Monday, August 27, 2018

Mixing it up - Meatballs

I was looking for a summer meat ball recipe with a lighter taste. This one is it! Using ground sausage and ground beef and pineapple it is a sweet/sour taste that goes well with rice and fresh veggies. Definitely a favorite summer supper. The recipe calls the meatballs appetizers, but I made them larger and served them as the main course, two meatballs made a 3-4 ounce serving. I also altered the recipe to use more sausage and ground beef. Meatballs made a good entree for a quick meal because they cook quicker than a whole meatloaf and part of the recipe can be easily frozen if you don't want the whole amount.

PINEAPPLE APPETIZER MEATBALLS 

Ingredients:
1 can (8 oz) crushed pineapple
2 egg
¼ cup dry bread crumbs
⅛ teaspoon pepper
1 pound bulk pork sausage
1 pound ground beef

Glaze:
¼ cup packed brown sugar
¼ cup ketchup
¼ cup white vinegar
¼ cup water
2 tablespoons Dijon-mayonnaise blend

Directions:
1.    Drain pineapple, reserving juice.

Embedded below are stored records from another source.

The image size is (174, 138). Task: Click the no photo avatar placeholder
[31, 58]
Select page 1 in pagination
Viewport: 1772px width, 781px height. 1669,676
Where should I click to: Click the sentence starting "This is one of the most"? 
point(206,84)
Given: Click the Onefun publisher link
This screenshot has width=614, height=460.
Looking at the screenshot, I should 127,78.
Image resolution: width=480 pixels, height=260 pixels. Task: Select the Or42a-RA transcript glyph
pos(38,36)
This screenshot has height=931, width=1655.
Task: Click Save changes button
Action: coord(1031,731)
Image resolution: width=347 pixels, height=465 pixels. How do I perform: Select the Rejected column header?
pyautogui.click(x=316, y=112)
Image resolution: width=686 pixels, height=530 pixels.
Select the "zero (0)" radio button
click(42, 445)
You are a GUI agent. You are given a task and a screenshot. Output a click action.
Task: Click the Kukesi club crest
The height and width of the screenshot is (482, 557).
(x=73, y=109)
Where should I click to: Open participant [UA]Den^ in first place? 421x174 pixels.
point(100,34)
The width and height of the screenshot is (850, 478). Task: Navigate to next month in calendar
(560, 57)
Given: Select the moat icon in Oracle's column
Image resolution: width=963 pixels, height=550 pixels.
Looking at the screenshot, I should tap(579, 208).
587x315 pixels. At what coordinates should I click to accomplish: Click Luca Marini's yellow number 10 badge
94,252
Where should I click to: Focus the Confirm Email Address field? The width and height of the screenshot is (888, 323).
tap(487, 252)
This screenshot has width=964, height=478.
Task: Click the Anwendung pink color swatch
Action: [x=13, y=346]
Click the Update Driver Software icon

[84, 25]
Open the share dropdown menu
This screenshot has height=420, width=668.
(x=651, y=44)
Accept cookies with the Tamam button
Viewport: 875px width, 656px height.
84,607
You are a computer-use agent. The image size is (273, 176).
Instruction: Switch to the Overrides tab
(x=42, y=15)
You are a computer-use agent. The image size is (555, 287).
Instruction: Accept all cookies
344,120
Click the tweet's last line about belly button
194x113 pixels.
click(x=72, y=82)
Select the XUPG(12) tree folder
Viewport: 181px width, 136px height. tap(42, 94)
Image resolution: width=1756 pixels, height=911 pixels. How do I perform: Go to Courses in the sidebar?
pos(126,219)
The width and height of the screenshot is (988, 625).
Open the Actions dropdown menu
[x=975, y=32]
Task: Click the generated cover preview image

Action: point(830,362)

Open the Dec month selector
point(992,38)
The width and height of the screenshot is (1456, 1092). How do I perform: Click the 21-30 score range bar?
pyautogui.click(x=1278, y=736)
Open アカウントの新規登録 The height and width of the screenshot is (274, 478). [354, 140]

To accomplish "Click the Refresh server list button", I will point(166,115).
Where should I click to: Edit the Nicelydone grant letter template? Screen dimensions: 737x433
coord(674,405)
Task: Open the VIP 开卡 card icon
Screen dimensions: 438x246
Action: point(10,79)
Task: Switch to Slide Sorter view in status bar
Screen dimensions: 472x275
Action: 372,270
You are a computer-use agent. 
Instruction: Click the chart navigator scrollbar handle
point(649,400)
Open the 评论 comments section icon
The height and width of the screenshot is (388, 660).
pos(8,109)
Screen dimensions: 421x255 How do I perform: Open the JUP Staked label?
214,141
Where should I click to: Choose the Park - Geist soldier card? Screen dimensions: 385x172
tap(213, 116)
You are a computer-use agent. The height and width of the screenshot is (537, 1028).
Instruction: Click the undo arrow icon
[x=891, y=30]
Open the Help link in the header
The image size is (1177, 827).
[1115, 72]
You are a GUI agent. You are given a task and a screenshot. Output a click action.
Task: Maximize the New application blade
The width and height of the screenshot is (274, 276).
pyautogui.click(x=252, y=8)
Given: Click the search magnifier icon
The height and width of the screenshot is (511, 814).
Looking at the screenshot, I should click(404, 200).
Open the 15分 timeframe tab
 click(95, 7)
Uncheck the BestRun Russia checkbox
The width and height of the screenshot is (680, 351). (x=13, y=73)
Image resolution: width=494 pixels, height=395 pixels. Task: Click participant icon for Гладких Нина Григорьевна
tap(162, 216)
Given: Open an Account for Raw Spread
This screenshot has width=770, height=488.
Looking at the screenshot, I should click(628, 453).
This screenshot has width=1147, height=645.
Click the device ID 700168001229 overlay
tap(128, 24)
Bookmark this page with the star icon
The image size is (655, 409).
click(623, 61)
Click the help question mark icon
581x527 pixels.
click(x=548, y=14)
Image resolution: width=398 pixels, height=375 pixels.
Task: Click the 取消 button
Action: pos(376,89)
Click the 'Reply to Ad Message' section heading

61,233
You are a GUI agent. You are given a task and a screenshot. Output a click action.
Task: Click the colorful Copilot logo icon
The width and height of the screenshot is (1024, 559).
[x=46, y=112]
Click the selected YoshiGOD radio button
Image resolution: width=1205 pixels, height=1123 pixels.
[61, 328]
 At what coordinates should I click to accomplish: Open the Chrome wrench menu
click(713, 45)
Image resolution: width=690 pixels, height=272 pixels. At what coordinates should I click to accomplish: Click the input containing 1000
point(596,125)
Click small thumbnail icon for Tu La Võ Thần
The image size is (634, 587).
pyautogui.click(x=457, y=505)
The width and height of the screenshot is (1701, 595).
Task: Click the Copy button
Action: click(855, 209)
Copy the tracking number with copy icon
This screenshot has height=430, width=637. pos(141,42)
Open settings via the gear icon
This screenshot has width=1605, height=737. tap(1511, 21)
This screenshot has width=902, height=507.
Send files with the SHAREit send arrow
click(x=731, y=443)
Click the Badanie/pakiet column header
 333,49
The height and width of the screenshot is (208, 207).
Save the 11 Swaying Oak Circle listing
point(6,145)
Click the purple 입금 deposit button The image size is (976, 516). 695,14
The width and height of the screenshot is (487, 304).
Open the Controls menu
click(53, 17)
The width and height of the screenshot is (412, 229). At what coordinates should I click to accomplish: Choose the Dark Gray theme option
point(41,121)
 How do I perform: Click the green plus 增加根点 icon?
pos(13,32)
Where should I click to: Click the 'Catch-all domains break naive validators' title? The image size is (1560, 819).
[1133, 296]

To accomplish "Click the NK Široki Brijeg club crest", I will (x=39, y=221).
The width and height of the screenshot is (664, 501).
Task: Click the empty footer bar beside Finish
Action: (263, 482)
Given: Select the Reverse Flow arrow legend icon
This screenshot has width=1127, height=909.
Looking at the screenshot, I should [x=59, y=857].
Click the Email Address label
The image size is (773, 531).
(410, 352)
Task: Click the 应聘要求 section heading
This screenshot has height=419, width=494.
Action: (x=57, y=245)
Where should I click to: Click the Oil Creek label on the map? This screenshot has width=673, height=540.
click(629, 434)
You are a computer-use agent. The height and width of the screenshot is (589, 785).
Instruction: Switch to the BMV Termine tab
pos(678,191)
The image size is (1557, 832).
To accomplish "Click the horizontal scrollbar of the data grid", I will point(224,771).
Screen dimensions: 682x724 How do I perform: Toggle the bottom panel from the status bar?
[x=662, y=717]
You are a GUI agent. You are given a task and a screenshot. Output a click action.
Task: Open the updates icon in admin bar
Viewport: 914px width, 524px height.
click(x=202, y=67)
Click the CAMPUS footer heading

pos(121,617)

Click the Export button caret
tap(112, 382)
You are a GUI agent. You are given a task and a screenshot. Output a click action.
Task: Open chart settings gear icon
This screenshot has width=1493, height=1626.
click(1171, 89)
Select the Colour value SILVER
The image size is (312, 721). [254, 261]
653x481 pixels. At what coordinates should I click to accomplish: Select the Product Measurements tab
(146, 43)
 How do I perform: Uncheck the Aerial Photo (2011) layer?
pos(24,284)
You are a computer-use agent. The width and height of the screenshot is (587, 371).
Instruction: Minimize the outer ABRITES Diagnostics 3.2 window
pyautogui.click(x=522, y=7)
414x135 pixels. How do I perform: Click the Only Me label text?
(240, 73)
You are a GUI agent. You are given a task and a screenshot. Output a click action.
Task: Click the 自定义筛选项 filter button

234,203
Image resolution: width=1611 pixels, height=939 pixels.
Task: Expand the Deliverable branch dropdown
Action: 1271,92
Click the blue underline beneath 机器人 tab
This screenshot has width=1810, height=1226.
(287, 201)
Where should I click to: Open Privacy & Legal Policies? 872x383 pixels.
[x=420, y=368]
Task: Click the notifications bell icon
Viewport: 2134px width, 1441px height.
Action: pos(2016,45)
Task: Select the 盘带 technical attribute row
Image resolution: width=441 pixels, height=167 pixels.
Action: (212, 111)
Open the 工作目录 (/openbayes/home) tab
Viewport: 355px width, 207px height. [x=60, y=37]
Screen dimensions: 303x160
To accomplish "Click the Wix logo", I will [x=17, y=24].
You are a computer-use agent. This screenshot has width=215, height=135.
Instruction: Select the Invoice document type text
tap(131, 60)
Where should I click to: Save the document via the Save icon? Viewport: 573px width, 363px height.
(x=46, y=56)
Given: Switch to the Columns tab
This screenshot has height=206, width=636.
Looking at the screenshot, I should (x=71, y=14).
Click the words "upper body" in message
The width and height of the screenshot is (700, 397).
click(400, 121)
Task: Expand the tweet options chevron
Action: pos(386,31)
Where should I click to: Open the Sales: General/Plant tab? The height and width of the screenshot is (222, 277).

Place pineapple and 2 tablespoons juice in a large bowl (set the remaining juice aside for glaze). Add the egg, breadcrumbs and pepper to pineapple. Crumble sausage and beef over mixture and mix well. Shape into balls. 
      (1-inch for appetizer sized-meatballs and larger for entree meatballs)
2.    Place meatballs on a greased rack in a shallow baking pan. Bake, uncovered, at 450 degrees for 12-15 minutes or until a thermometer reads 160 degrees. 

3.    Meanwhile, in a large skillet, combine glaze ingredients and reserved pineapple juice. Add meatballs. Bring to a boil over medium heat. Reduce heat; cook and stir for 5-10 minutes or until heated through. 

Good when served with brown rice (I sautéed green and red peppers from the garden to add to the rice), fresh tomatoes, and rolls.